When properly configured and used with modern GPUs that can handle large batch sizes, this engine can be much faster than using
the GTP engine and kata-analyze
, due to being able to take advantage of cross-position batching, and hopefully having a
nicer API. The analysis engine is primarily intended for people writing tools - for example, to run as the backend of an analysis
server or website.
This engine can be run via:
./katago analysis -config CONFIG_FILE -model MODEL_FILE -analysis-threads NUM_ANALYSIS_THREADS
An example config file is provided in cpp/configs/analysis_example.cfg
. Adjusting this config is recommended, for example
setting cudaUseFP16 = true
and cudaUseNHWC = true
if you have a GPU with FP16 tensor core support, adjusting
nnCacheSizePowerOfTwo
based on how much RAM you have, and adjusting numSearchThreads
and NUM_ANALYSIS_THREADS
as desired.
The engine accepts queries on stdin, and output results on stdout.
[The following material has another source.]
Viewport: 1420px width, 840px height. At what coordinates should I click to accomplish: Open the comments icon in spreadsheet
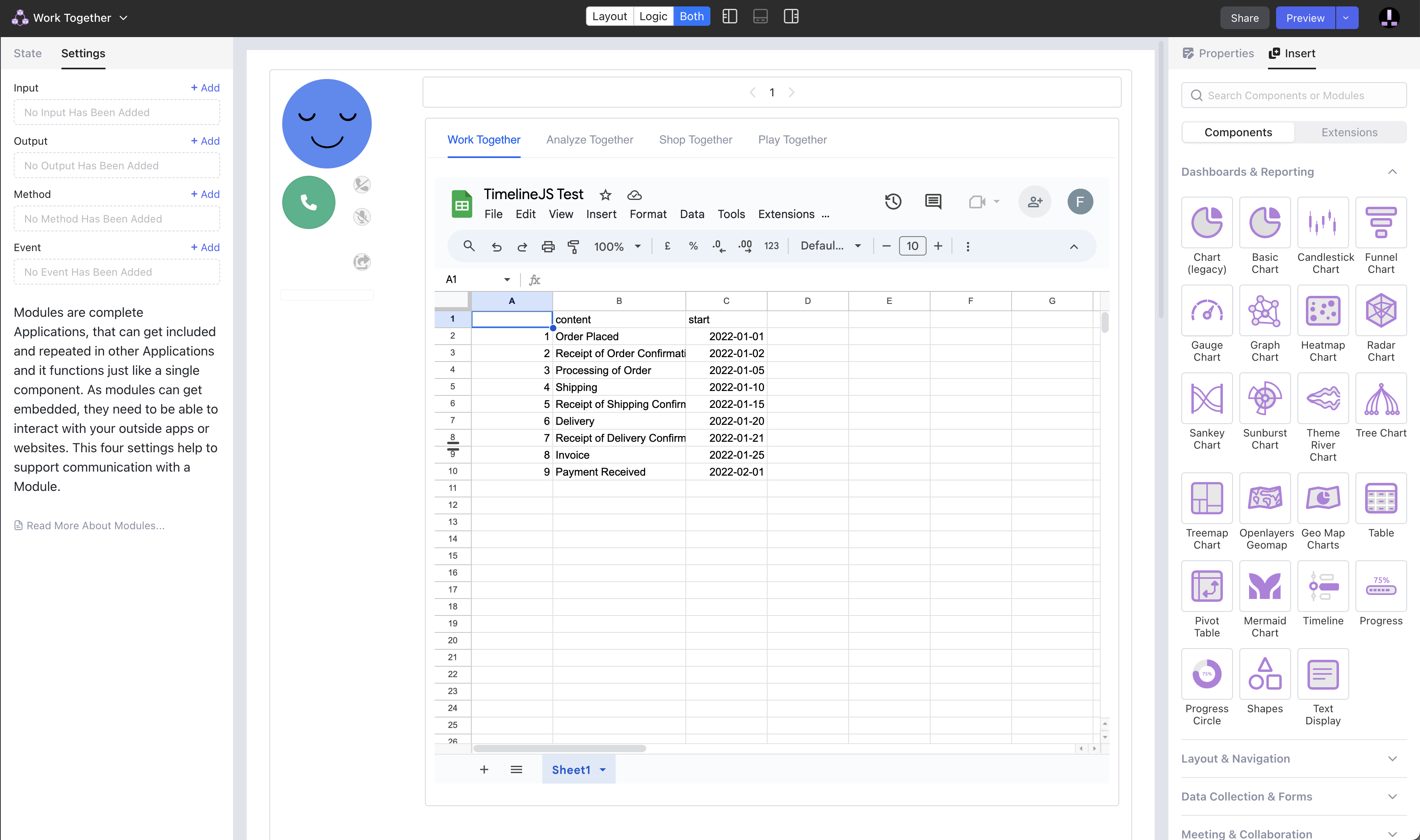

Every query and every result should be a single line. The protocol is entirely asynchronous - new requests on stdin can be accepted at any time, and results will appear on stdout whenever those analyses finish, and possibly in a different order than the requests were provided. As described below, each query may specify multiple positions to be analyzed and therefore may generate multiple results.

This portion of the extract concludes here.